Of a total of 153 malignant tumors of sinonasal tract, 18 were diagnosed with lymphoma thus constituting 11.7% of all sinonasal malignancies. Majority of the cases presented with unilateral nasal obstruction (n = 11) followed by rhinorrhea (n = 10) and epistaxis (n = 9). It was observed that proptosis, diminished vision and nonhealing nasal ulcers were seen more frequently associated with NK/T-cell lymphomas [Table 1]. Nasal endoscopy revealed a smooth polypoidal mass partly occluding the nasal cavity in 40% of cases [Figure 1]. The maxillary sinus was the most frequently involved site (62%) followed by ethmoid sinus [Table 2]. The average age of presentation was 52 years, and the male-to-female ratio was 1.6:1. Histologically, NHL was the most common type (n = 16, 88.8%) while 11.1% of cases were Hodgkin's disease.
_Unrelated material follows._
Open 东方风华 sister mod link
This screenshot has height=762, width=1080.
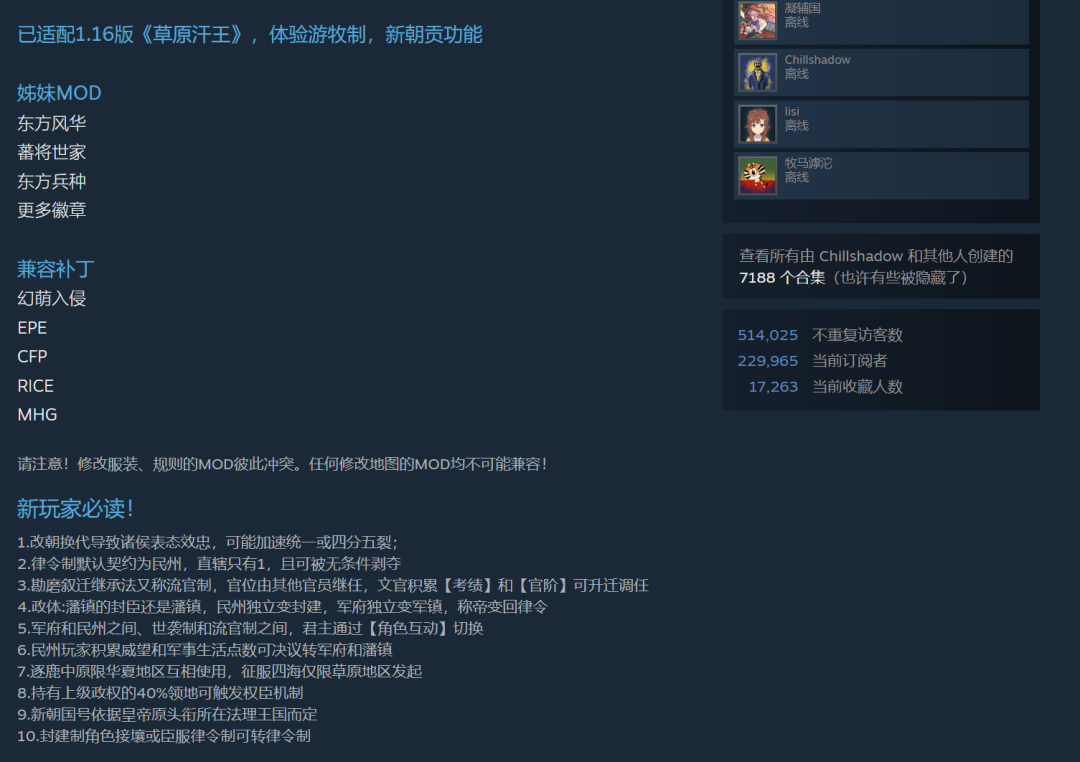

The most common subtype was diffuse large B-cell lymphoma (n = 12, 66.6%) followed by anaplastic large cell type (ALCL) (n = 4, 22.2%) [Figure 2]. All the B-cell tumors were positive for CD20 and CD45 along with ALK-1 in ALCL [Table 3] and [Figure 3]. Ki-67 as a marker for cell proliferation ranged from 3% to 67%. Extranodal NK/T-cell lymphomas expressed CD3, CD56 and were associated with high Ki-67 values. Angiocentric pattern with vascular invasion was seen in all cases of NK/T-cell lymphoma. One case was associated with intense eosinophilia. Rosette formation was seen in focally in one case of small cell NHL and differential diagnosis of esthesioneuroblastoma was rendered. One case of anaplastic large-cell lymphoma was histopathologically reported as poorly differentiated carcinoma. However, the immunohistochemical profile was characteristic of NHL in both these cases.
Table 1: Clinical presentation of sinonasal lymphoma (n=18)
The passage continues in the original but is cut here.